I stepped off the tram and viewed the building before me. It was yet
another monolith to sixties architecture. There had been an attempt to
enliven the grey concrete with bright yellow balconies, stacked like
rungs on a ladder to the pinnacle, but those too had faded into
dishevelled old age. They had faded like the rose bushes surrounding
the gardens, flooding the air with their heavy, dying, end of summer,
scent.
On the other side of the bushes I found a group of children running
around in a friendly scrum, laughing with German voices, using a
rose-hip for a football. But there was one child, a boy, sitting apart.

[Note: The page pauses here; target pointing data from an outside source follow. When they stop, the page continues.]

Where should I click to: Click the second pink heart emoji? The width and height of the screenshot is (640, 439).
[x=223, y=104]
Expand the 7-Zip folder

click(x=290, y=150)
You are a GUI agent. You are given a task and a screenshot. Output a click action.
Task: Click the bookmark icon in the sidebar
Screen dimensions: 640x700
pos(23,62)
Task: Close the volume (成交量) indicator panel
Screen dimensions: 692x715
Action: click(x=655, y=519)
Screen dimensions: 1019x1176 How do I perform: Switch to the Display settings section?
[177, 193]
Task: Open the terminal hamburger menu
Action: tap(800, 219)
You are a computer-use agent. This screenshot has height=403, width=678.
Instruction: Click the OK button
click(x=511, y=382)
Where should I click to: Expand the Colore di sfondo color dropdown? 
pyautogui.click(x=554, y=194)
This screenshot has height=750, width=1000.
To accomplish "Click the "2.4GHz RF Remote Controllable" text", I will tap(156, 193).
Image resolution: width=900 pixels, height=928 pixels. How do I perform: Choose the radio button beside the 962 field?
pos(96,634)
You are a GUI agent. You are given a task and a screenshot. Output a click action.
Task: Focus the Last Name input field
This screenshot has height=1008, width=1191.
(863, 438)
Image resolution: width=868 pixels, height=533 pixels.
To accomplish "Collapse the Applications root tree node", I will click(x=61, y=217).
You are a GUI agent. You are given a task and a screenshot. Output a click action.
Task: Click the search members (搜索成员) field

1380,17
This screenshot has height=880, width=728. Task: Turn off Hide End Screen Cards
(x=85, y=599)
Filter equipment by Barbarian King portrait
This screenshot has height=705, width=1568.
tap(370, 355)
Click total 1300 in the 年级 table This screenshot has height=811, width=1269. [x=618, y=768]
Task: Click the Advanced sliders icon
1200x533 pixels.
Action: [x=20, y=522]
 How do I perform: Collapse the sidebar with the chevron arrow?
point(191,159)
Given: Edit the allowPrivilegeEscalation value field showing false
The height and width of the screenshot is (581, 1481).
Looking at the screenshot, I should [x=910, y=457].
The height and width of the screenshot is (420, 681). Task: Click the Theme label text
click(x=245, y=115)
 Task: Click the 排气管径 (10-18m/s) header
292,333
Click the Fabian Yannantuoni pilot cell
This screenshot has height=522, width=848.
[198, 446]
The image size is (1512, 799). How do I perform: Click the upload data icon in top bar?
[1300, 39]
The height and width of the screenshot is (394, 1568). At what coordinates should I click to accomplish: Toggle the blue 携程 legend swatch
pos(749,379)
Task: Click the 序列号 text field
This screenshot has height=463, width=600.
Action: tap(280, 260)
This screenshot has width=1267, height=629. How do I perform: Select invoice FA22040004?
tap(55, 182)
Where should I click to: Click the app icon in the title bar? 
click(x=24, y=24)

Tousled head bowed he sat on the edge of the small sand-pit, studiously
covering his sandals with sand until not a scrap of his feet could be
seen. His mother wouldn't be happy with him for that. He quickly stood
up and climbed out of the pit - sand pouring from the slots in his
sandals onto the path. How old was he? Six or seven? Hard to tell, but
he seemed to have trouble with his buckles and hopped on one foot as he
emptied the sand from his shoes. He never seemed to think that it would
be easier if he sat down.
There was a shout and the football, rose-hip, came skittering down the
path towards the boy. Quickly he thrust his foot back into the sandal
to kick the rose-hip back - to be a part of the game. Don't toe it I
thought, but he did, his foot skidded across the top and he fell.
Laughter rattled the air as the other children pointed and called, but
there was a disturbance in their midst. A youth pushed his way out of
their throng. Older, taller, fairer than the boy on the ground, but
otherwise his double, he turned on his playmates, "Shut up!" It wasn't
a shout, it was a scream, a protective curse that ripped through the
mob and locked it still. They didn't move, but the youth did, flinging
the rose-hip away, he bent down to fasten the boy's sandals.
A filling creaked in my clenched jaw and I had to turn and push the boy
back to where he belonged. I wrenched a rose-hip from the bush. My
fingernails bit into its thick carapace, releasing the cursed scent
that had been the bitter-sweet ticket into my past.
Jaw, hands, fingers clenched I made my way toward the dead and empty
flat of my grandfather, Opa, and more conflicts with the past.